'Accidents will happen' and they often did with trams on hilly routes. In the early days, the electric tram was 'new technology' and that, combined with inexperienced drivers, led to at least one serious or tragic accident on most British tramways with a steep hill. In Kent, both Chatham and Dover recorded serious tram accidents but the Thanet system in the north-east corner of the county had far more than its fair share.
The Isle of Thanet Electric Tramways & Lighting Co.Ltd. opened its 3ft 6in gauge electric tramway on 4th April 1901, and linked the towns of Margate, Broadstairs and Ramsgate, which after small extensions on 6th July 1901 was approximately 11 miles of route. The first 40 cars (Nos.1-40 but in two separate series) were delivered during 1901 in kit form from the St.Louis Car Co. of the United States but, because of slow delivery, a series of British-built cars (Nos.41-50) was also supplied in 1901 by G.F.Milnes & Co.Ltd. on Brill 21E trucks of 6ft wheelbase and fitted with two 35hp General Electric motors. Livery until 1927 was a rich maroon and yellowish cream.

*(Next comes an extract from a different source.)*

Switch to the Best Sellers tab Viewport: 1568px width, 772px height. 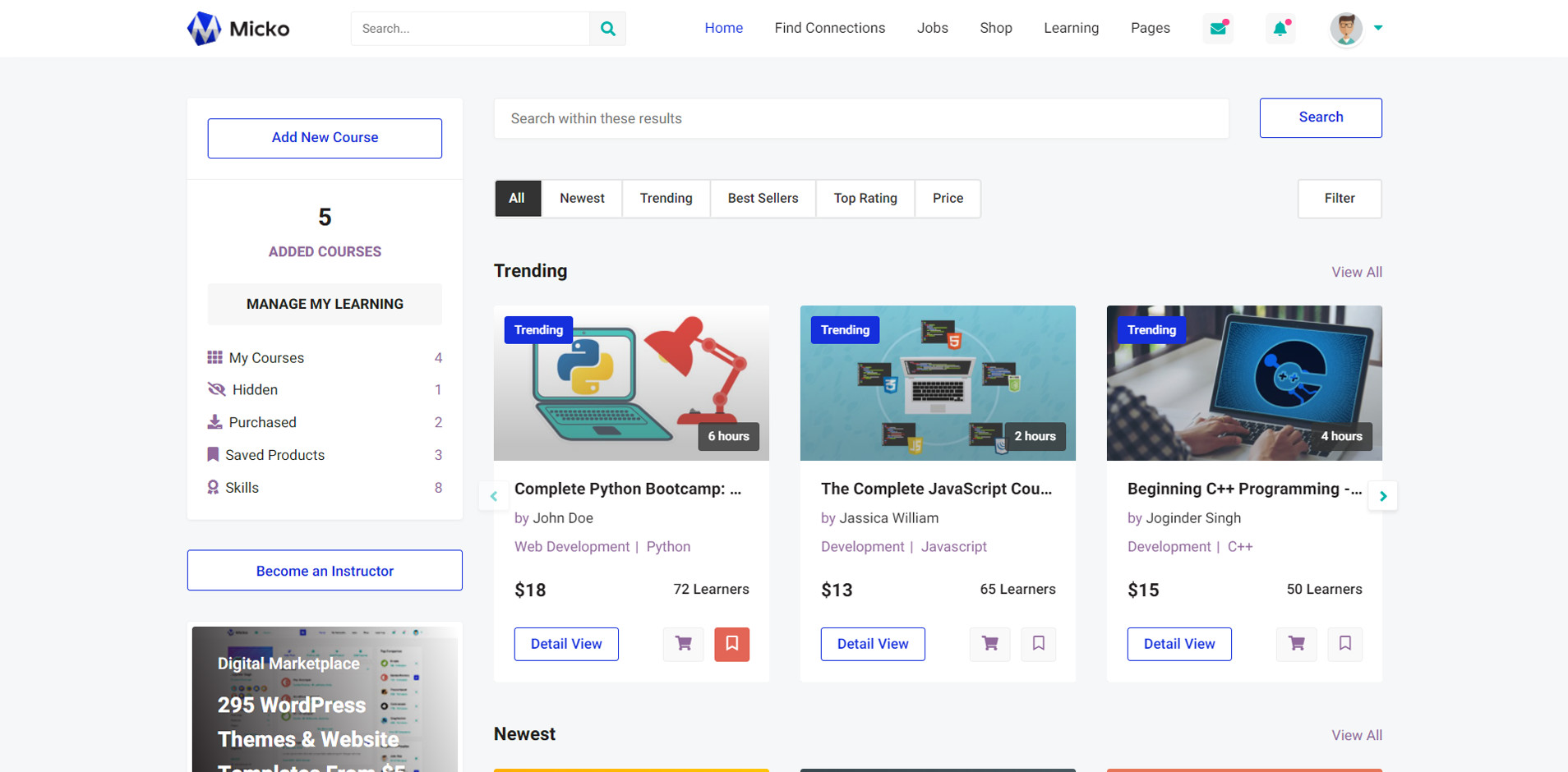tap(763, 199)
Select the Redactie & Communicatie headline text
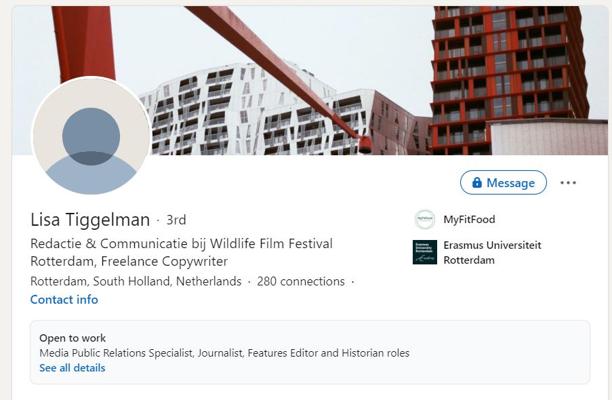The width and height of the screenshot is (612, 400). (181, 244)
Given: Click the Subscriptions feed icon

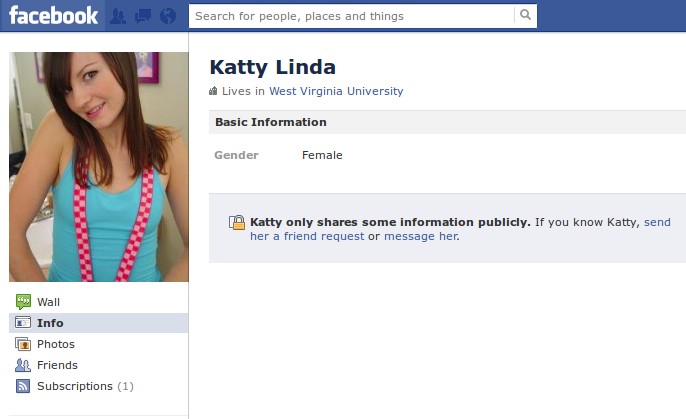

On August 3rd 1905 during a typical wet summer day, car 41 was descending the steep, double curves of Madeira Walk towards Ramsgate harbour when it ran out of control, jumped the track and crashed through railings to fall over 30 feet down a cliff. Fortunately, there were few people on board and only the driver (on only his second week of duty) was injured. As so often in such cases, the cause was inadequate braking systems coupled with driver inexperience although badly chipped wheel flanges and an adverse track camber contributed to the tram's downfall. The car was stripped of all useful parts and the body remains were burned on the spot.
Our real photo postcard shows the scene shortly after the accident and was published by Carpenter of Ramsgate and is one of a short series of the incident. This particular card has not been posted but it was common for such 'disaster' cards to be available for sale within 24 hours.
The tramway continued operation, with few major changes and with no more major accidents, until closure on 27th March 1937, when services were taken over by buses of the East Kent Road Car Co.